Aim of the exercise
From the listing below, please restate exactly the lines beginning at the one with "Where should I" and ending at the one with "Click the book", both included, and skip the pictures.

Records for this task
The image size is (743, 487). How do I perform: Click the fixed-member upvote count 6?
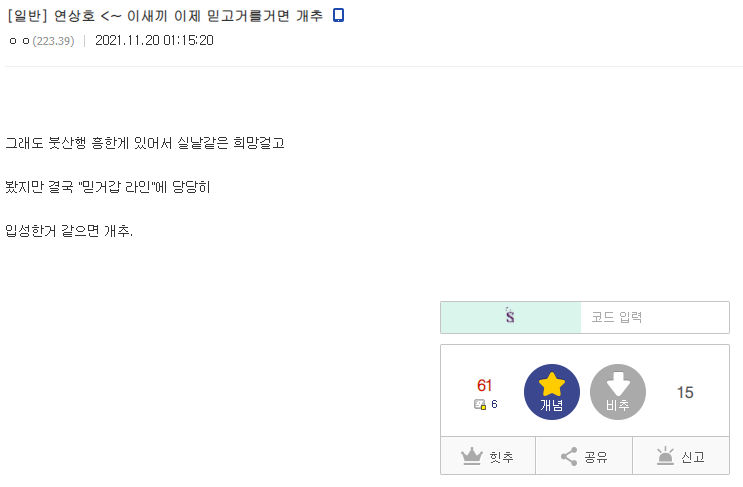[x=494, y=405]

==

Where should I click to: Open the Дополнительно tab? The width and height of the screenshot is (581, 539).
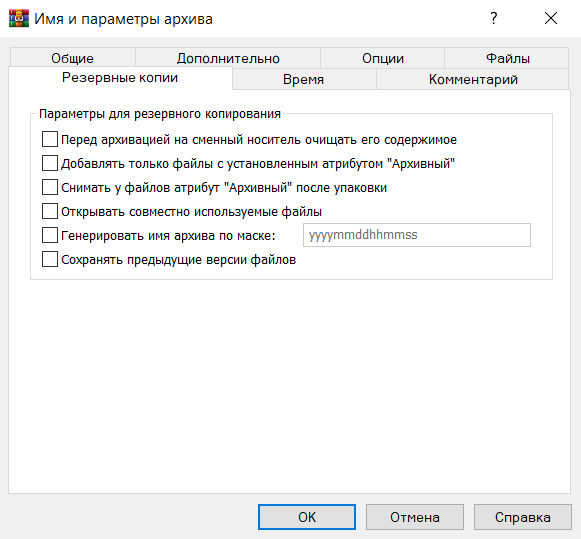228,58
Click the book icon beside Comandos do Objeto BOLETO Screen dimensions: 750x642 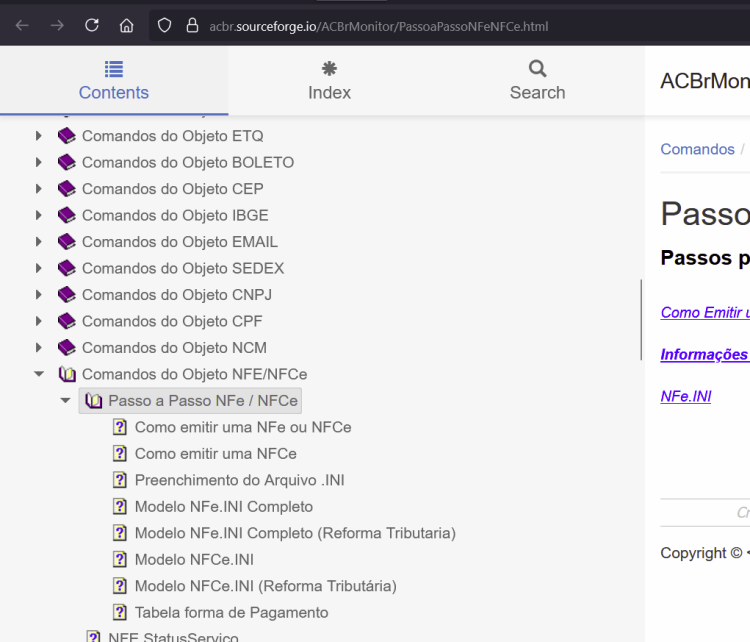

Answer to this problem
Where should I click to: Open the Дополнительно tab? The width and height of the screenshot is (581, 539).
228,58
Click the book icon beside Comandos do Objeto BOLETO Screen dimensions: 750x642 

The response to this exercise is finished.